======== Extracted records ========
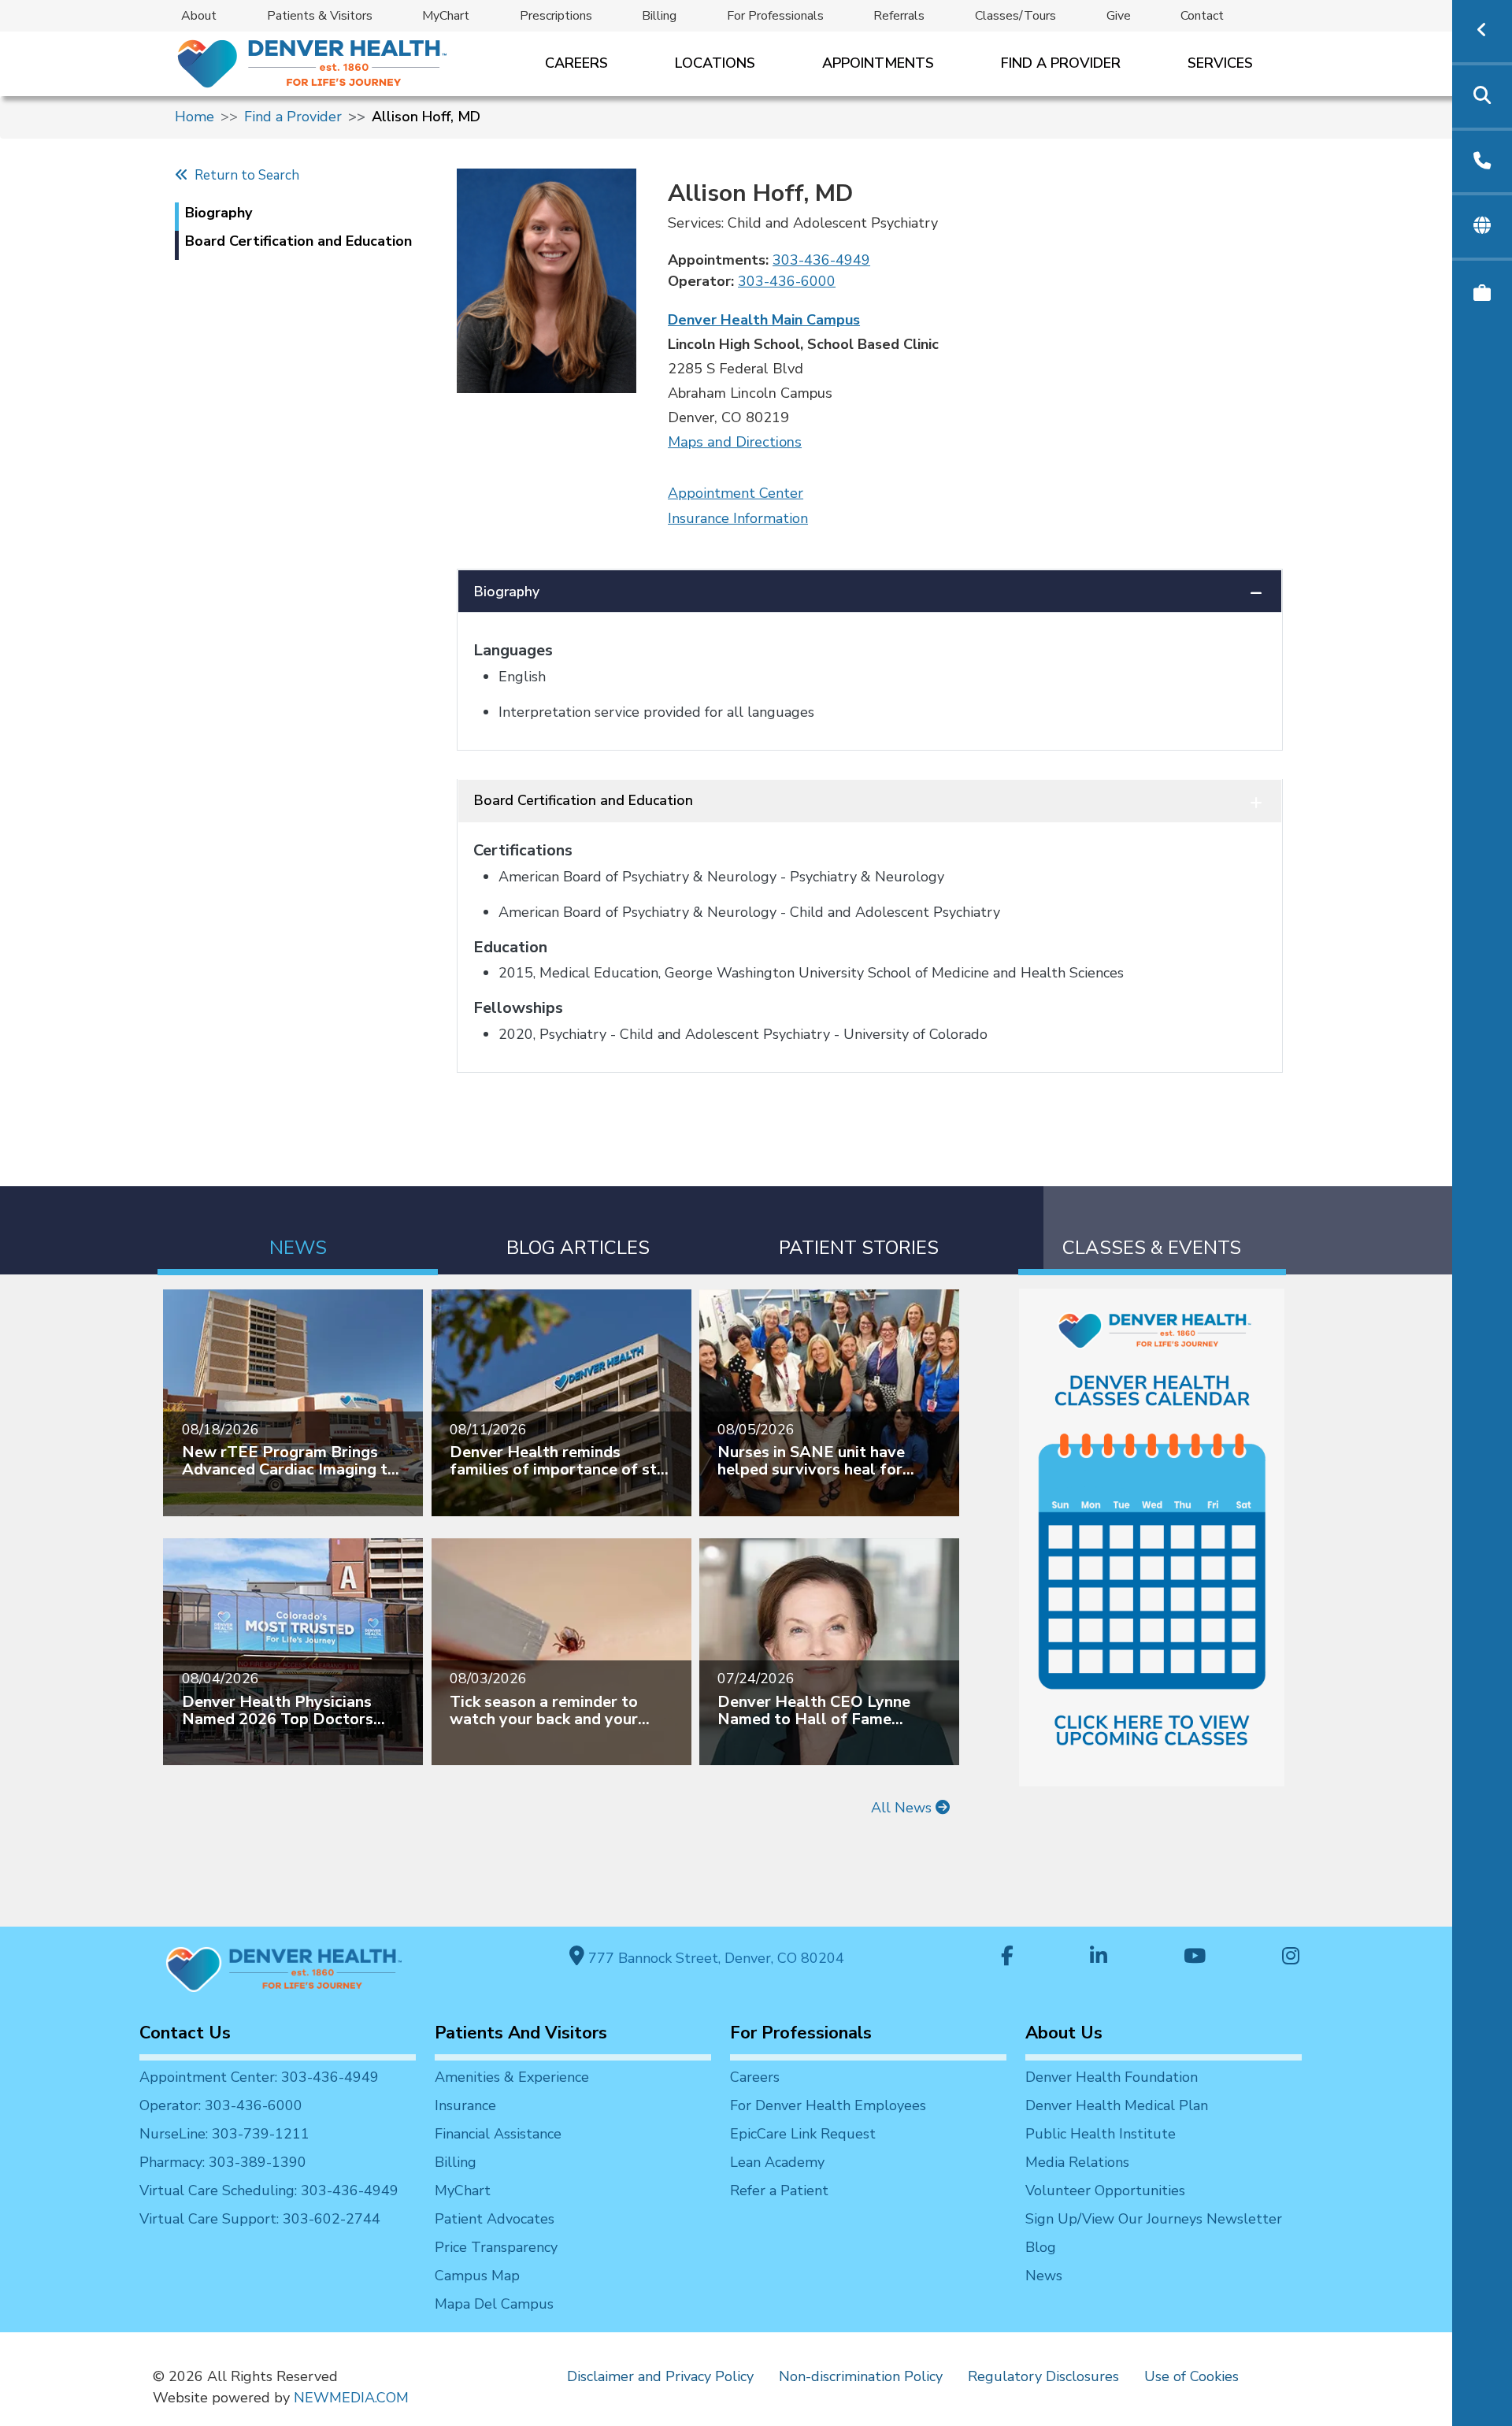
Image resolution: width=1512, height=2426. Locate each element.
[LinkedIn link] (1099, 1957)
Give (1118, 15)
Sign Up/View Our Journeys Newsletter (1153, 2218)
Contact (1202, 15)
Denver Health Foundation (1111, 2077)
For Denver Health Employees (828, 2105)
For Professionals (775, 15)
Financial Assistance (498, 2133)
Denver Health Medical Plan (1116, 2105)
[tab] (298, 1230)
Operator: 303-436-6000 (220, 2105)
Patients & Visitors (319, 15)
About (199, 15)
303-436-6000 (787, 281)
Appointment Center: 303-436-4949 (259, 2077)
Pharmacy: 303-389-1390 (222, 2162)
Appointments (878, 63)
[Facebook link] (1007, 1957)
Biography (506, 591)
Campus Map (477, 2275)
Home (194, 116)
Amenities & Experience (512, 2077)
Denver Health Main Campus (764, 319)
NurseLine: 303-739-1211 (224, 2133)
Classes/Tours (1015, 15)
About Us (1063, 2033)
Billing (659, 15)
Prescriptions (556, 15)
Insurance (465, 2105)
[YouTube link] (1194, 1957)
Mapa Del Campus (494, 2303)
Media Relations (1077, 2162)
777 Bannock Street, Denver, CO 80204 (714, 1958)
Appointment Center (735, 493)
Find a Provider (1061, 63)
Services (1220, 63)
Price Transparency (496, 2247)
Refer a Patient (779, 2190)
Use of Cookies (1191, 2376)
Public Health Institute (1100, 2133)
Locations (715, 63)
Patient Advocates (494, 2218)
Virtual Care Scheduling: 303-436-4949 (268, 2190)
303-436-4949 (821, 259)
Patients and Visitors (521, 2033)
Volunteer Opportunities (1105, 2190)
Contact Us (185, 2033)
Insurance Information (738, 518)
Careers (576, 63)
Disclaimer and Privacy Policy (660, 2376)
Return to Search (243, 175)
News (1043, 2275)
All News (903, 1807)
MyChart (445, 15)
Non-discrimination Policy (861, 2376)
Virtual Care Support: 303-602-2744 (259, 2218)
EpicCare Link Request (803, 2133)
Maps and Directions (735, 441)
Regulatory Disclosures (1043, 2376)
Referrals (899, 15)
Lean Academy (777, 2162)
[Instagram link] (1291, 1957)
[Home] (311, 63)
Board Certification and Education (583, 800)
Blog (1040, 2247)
========
▶ **What you have to do**:
Where a line contains "Billing (659, 15)", begin there and output each line through the end of the data above, exactly; give no other lines.

▶ **Written answer**:
Billing (659, 15)
Prescriptions (556, 15)
Insurance (465, 2105)
[YouTube link] (1194, 1957)
Mapa Del Campus (494, 2303)
Media Relations (1077, 2162)
777 Bannock Street, Denver, CO 80204 (714, 1958)
Appointment Center (735, 493)
Find a Provider (1061, 63)
Services (1220, 63)
Price Transparency (496, 2247)
Refer a Patient (779, 2190)
Use of Cookies (1191, 2376)
Public Health Institute (1100, 2133)
Locations (715, 63)
Patient Advocates (494, 2218)
Virtual Care Scheduling: 303-436-4949 (268, 2190)
303-436-4949 (821, 259)
Patients and Visitors (521, 2033)
Volunteer Opportunities (1105, 2190)
Contact Us (185, 2033)
Insurance Information (738, 518)
Careers (576, 63)
Disclaimer and Privacy Policy (660, 2376)
Return to Search (243, 175)
News (1043, 2275)
All News (903, 1807)
MyChart (445, 15)
Non-discrimination Policy (861, 2376)
Virtual Care Support: 303-602-2744 (259, 2218)
EpicCare Link Request (803, 2133)
Maps and Directions (735, 441)
Regulatory Disclosures (1043, 2376)
Referrals (899, 15)
Lean Academy (777, 2162)
[Instagram link] (1291, 1957)
[Home] (311, 63)
Board Certification and Education (583, 800)
Blog (1040, 2247)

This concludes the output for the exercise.